O. Henry starts “The Last Leaf,” included in the present collection, with a lively description of Greenwich Village, a section of New York where the “art people” live on winding streets in a quaint place of “north windows and eighteenth-century gables and Dutch attics and low rents.” The last phrase makes the quartet of descriptives vintage O. Henry; what he elevates in idealized terms, he brings back to earth with a reminder of the insoluble, ever-present problem of money.
“At the top of a squatty, three-story brick,” two young artists live: Johnsy, or Joanna, and Sue. Sue came to Greenwich Village from Maine, Johnsy from California; they met and decided to share a studio.
It is a cold, unforgiving winter, and Johnsy has pneumonia. The doctor doesn't hold out much hope for her; Johnsy is waiting for death, and the doctor tells the faithful Sue, “ ‘Whenever my patient begins to count the carriages in her funeral procession I subtract 50 per cent from the curative power of medicines. If you will get her to ask one question about the new winter styles in cloak sleeves I will promise you a one-in-five chance for her, instead of one in ten.' ”
Johnsy lies in bed, staring out the window, counting backward. “An old; old ivy vine, gnarled and decayed at the roots, climbed half way up the brick wall.” There are only five leaves left on the vine and, Johnsy tells Sue, “ ‘When the last one falls I must go, too.' ” She refuses fortifying wine and nourishing food. She desires nothing that will keep her in the world, and wants to see the last leaf fall. “ ‘I'm tired of waiting,' ” she says. “ ‘I'm tired of thinking. I want to turn loose my hold on everything, and go sailing down, down, like one of those poor, tired leaves.' ”
The cleverness in the story rests in the establishment of a seemingly insoluble problem. There's no way to control the falling of leaves, or the death of a friend, however much Sue—and the reader—wishes to. Johnsy is young and talented. It's unjust that she should give up and die. Most important, her death matters to Sue.
Enter salvation in the form of Behrman, an old German painter who speaks in a vaudeville dialect and lives in the same building as Johnsy and Sue. Behrman has been talking forever about painting his masterpiece but never touches the blank canvas that's rested on his easel for twenty-five years. Sue persuades him to pose for an illustration so she can earn money for Johnsy's care.

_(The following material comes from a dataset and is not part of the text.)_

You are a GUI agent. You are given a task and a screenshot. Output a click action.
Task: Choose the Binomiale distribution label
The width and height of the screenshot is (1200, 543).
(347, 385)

She tells him of Johnsy's fancy that she'll die when the last leaf falls, and he declares, “ ‘Is dere people in de world mit der foolishness to die because the leafs dey drop off from a confounded vine?' ”
That night there's a terrible storm, but in the morning, when Sue raises the blind, the last leaf is still on the vine. Another night, another storm, and still the leaf persists.
Johnsy rallies, deciding, “ ‘Something has made that last leaf stay to show me how wicked I was. It is a sin to want to die. You may bring me a little broth now, and some milk with port in it, and—no; bring me a hand-mirror first....' ” The reader cheers up, remembering the doctor's statement, and agreeing that nothing is more of this world than an interest in one's appearance.
When Johnsy is well enough to leave her bed, Sue tells her that Behrman has died of pneumonia. During the dreadful night of the first storm, he carried a lantern up a ladder to provide light while he painted the last leaf on the brick wall. He painted the last leaf so beautifully that Johnsy never noticed that the leaf didn't move in the wind and rain.
“ ‘Ah, darling,' ” says Sue, “ ‘it's Behrman's masterpiece—he painted it there the night the last leaf fell.' ”
The ending of “The Last Leaf” is sad and completely satisfying. The seemingly impossible problem is solved; the real leaf fell but couldn't kill Johnsy. The gears of injustice are jammed, not for supernatural reasons but by the effort of an old man, whom everyone thought a failure. Best of all, Behrman has painted his masterpiece at last.
For a moment the world is balanced and fair, and so it will remain until the reader enters O. Henry's next tale.